Retired teacher/librarian Sheila Soulier facilitates a workshop on Christian Mediation at the John M. Cuelenaere Public Library on Tuesday evening.

Facilitating an introductory session on the topic Tuesday evening at the John M. Cuelenaere Public Library, retired teacher/librarian Sheila Soulier used the technological advances of modern science to illustrate the benefits of meditation.

“They’ve put (people) in MRIs and discovered they can watch what’s happening in your brain while you’re meditating,” Soulier said. “So while you’re meditating, the part of your brain that … controls this whole ego thing relaxes, and the part of your brain that … reaches out to the entire cosmos, to other people and the rest of existence, becomes more active, and they see that in their MRIs as you’re meditating.

“And so you become more open to the people around you, which means you’re more accepting of other people and not so tied up with yourself.”

Soulier’s brand of Christian Meditation was originally the creation of an English monk named John Main, who had studied meditation in Malaya and sought a way to reconcile the practice with Christian religious tradition.

Looking back in history, Main discovered a Christian method of meditation dating to the fourth century that was similar to the Malayan variant, also involving a mantra and sitting in silence for long periods of time.

After receiving the approval of his superiors, Main set up a meditation house and invited laypeople of all denominations to meditate with him.

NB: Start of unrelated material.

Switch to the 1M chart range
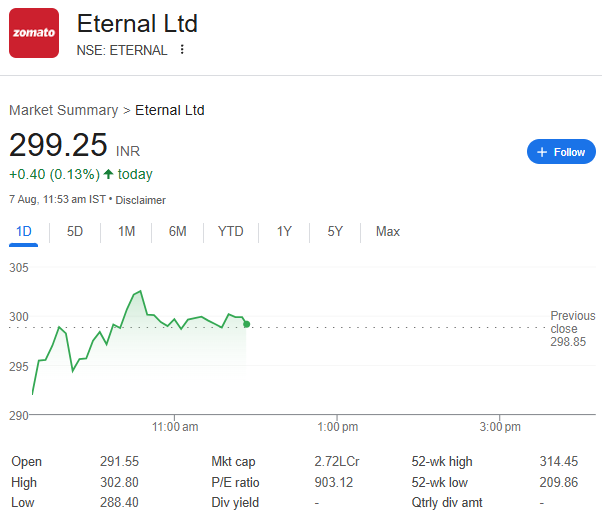Image resolution: width=602 pixels, height=513 pixels. click(x=126, y=232)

His style of meditation eventually spread to many countries, including Canada.

“I started meditating in 1976 with Transcendental Meditation and … in the ’90s, I guess, I learned about Christian Meditation,” Soulier said. “I went to the retreat centre in Saskatoon, and I also learned about Buddhist meditation a few days before that … I’m very interested and very pro-meditating, but this seemed a way to combine a prayer life with the practice of meditation.”

During a meditation session, subjects sit still and upright, closing their eyes lightly as they silently repeat a single word that serves as their mantra. Soulier suggests the Aramaic word “Ma-ra-na-tha,” which translates as “Come Lord Jesus.”

You become more open to the people around you, which means you’re more accepting of other people and not so tied up with yourself. Sheila Soulier

Participants repeat the word internally while otherwise keeping their minds blank. They typically maintain this pattern for 20-30 minutes.

“When you close your eyes and you’re sitting there, all of a sudden you’re thinking what (you) did yesterday or what (you’re) going to do tomorrow,” Soulier said. “So your mind is never in the present. It’s always jumping back and forth, and what the mantra does is it slows your mind down, and it allows you then to relax and let go of all of this, and what you’re letting go of is the ego.”

Soulier pointed to a wealth of scientific evidence on the benefits meditation can offer brain performance (improving attention and thought lucidity), physical health (lowering blood pressure, boosting the immune system) and mental health (reducing anxiety, stress, depression and risk-prone behavior).

She also described several spiritual benefits.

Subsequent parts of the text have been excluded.